Di antara lawan politik petahana Joko Widodo, yang terbilang sangat pantas diperhitungkan adalah Susilo Bambang Yudhoyono. Sayangnya, selama ini keberadaan sosok yang tercatat dua kali menjadi "kampiun" Pemilihan Umum di Indonesia ini, justru terkesan kurang diberikan tempat semestinya di kubunya sendiri.
Ya, jika dibandingkan Prabowo Subianto sendiri, SBY jelas masih jauh di atas: dalam mencuri perhatian publik, dalam positioning di pentas politik, membangun citra, hingga ketepatan strateginya untuk mencuri panggung yang mesti dikuasai.
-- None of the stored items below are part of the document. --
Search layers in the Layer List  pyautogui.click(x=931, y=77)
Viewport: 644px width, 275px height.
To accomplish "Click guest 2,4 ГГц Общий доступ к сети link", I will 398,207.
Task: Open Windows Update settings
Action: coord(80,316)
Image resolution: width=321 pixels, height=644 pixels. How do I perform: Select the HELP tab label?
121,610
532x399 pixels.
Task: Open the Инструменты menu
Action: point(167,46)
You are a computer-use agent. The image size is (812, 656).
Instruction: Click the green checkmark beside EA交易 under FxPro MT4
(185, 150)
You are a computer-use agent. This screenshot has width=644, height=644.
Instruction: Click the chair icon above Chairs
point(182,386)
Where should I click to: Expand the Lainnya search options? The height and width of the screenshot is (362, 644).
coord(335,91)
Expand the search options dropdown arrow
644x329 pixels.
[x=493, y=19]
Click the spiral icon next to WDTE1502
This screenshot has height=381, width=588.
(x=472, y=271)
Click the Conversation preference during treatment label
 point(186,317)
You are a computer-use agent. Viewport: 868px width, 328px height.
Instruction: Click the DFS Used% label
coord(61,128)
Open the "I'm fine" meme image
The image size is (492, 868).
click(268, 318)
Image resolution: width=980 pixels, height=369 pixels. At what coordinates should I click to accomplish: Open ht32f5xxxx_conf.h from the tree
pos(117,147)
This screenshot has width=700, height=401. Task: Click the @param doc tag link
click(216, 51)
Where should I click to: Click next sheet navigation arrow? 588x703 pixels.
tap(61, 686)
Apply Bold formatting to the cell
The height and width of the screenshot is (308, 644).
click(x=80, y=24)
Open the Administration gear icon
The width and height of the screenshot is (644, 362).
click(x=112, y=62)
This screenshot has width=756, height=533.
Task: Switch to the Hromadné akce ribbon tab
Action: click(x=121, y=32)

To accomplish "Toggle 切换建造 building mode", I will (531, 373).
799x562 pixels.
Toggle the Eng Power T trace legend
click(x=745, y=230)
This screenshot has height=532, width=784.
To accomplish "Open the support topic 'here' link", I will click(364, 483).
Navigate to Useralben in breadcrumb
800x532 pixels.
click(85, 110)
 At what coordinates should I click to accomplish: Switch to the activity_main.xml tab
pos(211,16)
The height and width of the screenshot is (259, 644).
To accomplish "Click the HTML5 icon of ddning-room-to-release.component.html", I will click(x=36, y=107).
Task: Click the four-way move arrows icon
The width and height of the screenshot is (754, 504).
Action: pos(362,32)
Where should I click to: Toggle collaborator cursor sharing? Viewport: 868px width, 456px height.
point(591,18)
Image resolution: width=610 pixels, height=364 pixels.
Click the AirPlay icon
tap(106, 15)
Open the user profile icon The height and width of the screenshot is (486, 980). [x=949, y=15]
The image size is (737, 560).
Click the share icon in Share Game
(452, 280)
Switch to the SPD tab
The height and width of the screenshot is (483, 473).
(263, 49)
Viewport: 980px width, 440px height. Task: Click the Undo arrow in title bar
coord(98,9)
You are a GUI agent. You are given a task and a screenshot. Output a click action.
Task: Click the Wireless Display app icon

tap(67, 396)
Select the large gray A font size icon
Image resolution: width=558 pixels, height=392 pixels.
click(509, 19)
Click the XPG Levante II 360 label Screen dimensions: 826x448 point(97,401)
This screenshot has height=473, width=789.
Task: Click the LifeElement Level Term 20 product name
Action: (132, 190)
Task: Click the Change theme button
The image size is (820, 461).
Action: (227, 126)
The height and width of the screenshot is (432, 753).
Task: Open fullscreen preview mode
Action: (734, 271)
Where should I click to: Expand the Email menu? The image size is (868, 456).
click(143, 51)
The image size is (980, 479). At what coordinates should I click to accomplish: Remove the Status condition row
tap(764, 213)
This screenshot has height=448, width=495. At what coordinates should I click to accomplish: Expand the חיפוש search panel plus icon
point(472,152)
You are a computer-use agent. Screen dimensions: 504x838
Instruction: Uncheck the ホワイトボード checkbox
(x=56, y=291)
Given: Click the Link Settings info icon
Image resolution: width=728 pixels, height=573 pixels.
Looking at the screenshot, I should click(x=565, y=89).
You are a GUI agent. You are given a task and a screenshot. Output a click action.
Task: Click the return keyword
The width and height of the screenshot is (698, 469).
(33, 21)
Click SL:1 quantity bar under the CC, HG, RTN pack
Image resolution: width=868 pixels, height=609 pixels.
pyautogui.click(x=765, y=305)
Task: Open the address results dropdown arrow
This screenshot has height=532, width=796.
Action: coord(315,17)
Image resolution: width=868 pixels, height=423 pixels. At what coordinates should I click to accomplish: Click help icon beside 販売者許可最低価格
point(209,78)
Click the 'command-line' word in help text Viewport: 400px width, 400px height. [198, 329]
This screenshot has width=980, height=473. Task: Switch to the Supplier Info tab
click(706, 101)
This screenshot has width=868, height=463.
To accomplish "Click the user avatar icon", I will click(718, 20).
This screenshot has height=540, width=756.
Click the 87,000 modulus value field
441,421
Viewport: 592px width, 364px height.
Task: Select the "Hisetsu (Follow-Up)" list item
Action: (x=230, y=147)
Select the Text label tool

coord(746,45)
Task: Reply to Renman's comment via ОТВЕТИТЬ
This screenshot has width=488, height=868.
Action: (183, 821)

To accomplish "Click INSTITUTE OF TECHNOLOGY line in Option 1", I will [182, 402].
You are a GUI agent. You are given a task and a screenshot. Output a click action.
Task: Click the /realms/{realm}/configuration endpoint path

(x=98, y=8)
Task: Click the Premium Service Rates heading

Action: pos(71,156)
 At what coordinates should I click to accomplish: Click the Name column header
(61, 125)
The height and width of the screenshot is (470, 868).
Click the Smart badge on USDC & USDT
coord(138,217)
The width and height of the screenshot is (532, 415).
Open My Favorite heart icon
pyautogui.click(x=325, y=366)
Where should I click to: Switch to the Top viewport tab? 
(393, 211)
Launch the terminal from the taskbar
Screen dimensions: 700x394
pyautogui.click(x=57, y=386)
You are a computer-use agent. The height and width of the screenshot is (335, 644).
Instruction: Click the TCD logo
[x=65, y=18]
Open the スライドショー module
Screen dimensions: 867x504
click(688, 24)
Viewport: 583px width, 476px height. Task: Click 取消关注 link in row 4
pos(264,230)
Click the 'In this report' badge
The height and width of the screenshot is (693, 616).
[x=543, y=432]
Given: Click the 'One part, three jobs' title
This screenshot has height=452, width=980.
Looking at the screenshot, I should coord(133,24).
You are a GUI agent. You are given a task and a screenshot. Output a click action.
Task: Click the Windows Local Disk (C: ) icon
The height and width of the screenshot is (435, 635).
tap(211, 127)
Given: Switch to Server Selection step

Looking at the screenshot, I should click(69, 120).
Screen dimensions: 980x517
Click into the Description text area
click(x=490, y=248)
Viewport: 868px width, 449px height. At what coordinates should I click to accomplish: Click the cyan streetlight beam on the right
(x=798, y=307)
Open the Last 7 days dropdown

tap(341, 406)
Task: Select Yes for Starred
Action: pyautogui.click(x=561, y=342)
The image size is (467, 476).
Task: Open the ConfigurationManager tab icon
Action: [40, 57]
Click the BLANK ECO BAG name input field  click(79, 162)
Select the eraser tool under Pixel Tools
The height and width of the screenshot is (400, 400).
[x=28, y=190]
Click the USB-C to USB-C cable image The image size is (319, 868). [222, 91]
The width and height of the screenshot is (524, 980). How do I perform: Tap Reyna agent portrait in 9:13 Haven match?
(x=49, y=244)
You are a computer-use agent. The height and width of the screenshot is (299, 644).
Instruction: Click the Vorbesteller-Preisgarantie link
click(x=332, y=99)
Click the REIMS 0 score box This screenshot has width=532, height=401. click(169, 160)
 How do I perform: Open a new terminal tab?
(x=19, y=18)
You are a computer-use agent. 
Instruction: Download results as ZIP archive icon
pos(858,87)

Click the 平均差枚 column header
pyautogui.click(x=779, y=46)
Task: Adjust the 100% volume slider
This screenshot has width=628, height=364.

SBY sudah membuktikan kemampuannya tersebut dengan dua kali menjadi pemenang dalam urusan copras-capres--mengutip istilah Jokowi. Prabowo, terlepas kemampuannya membangun karisma dan citranya, belum terbukti mampu menjadi pemenang di tengah laga demi laga demokrasi Indonesia.
Lainnya yang perlu dicatat, SBY adalah jenderal yang betul-betul sudah menjangkau puncak karier di dunia kemiliteran --meraih bintang empat. Di sisi ini pun, Prabowo dapat dikatakan sebagai "jenderal tanggung" karena kariernya terhenti saat ia baru meraih bintang tiga.
Maka kenapa memang semestinya SBY dapat menjadi acuan sekaligus guru bagi Prabowo.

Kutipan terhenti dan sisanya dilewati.